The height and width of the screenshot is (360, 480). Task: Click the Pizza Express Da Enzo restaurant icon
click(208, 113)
* * *
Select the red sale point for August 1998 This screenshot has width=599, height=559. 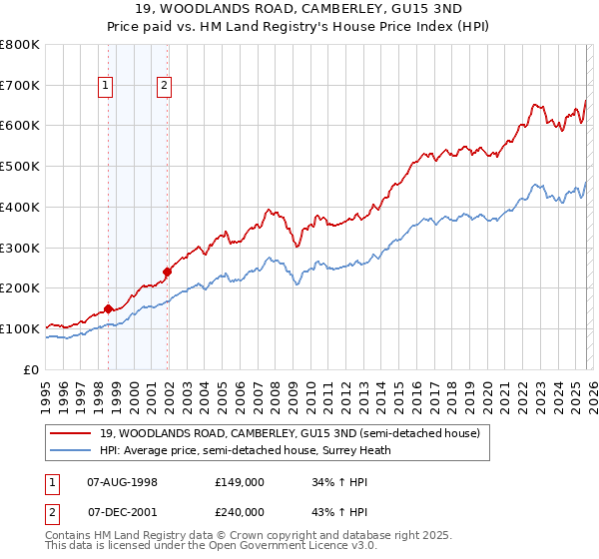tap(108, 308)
--
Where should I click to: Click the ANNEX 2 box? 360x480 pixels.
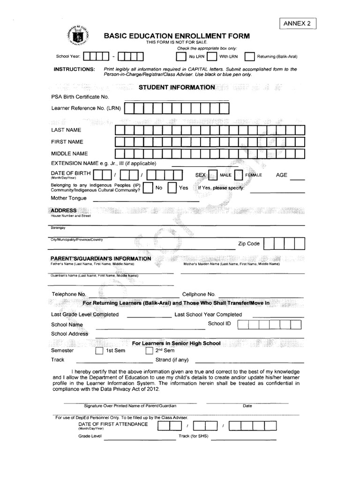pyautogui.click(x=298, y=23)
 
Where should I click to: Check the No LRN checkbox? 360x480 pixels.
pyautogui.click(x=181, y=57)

- [Task goal]
Rescale the part of the items above that opens with the line containing "Where should I click to: Click" and closes with the line containing "pyautogui.click(x=181, y=57)", both lines included. Write out every line of that part in full, multiply each click coordinate in the answers by 0.8, round to whole numbers with halves going up, and leave out the pictures.

- [Task answer]
Where should I click to: Click the ANNEX 2 box? 360x480 pixels.
pyautogui.click(x=238, y=18)
 
Where should I click to: Check the No LRN checkbox? 360x480 pixels.
pyautogui.click(x=145, y=46)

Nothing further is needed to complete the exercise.